# Problem to solve:
Look over the material for the string "tree". Copy every line where it turns up.

"""

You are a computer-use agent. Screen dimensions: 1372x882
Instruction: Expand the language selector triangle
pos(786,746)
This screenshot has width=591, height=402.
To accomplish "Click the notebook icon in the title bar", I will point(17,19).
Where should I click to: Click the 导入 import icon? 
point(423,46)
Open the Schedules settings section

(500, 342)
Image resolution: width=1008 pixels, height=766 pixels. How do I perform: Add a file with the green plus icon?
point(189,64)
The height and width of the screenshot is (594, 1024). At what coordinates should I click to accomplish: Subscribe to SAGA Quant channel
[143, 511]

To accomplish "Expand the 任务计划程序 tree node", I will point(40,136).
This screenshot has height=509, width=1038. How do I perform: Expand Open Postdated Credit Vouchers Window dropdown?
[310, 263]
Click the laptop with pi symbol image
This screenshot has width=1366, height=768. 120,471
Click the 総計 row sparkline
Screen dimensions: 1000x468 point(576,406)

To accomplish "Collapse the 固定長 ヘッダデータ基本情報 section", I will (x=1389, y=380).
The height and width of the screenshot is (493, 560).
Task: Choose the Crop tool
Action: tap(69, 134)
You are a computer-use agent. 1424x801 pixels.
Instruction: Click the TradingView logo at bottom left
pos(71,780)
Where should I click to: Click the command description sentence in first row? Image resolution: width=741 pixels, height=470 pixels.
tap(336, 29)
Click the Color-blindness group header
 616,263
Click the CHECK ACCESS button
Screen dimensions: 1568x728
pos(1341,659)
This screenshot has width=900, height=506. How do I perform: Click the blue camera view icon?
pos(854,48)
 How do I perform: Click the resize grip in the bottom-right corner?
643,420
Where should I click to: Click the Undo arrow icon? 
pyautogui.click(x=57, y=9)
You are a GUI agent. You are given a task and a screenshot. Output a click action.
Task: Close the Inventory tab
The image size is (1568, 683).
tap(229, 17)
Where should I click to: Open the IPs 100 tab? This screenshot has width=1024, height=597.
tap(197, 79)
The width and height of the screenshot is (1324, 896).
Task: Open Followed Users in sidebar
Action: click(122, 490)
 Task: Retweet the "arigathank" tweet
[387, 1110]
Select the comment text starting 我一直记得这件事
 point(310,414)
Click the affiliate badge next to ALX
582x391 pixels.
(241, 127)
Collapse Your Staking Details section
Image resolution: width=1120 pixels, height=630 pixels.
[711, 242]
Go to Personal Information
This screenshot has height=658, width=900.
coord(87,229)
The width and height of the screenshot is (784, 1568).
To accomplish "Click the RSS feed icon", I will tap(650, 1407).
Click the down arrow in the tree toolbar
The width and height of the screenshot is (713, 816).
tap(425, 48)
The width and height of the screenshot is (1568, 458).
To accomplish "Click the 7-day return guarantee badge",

"""

# Response area:
To accomplish "Expand the 任务计划程序 tree node", I will point(40,136).
Click the down arrow in the tree toolbar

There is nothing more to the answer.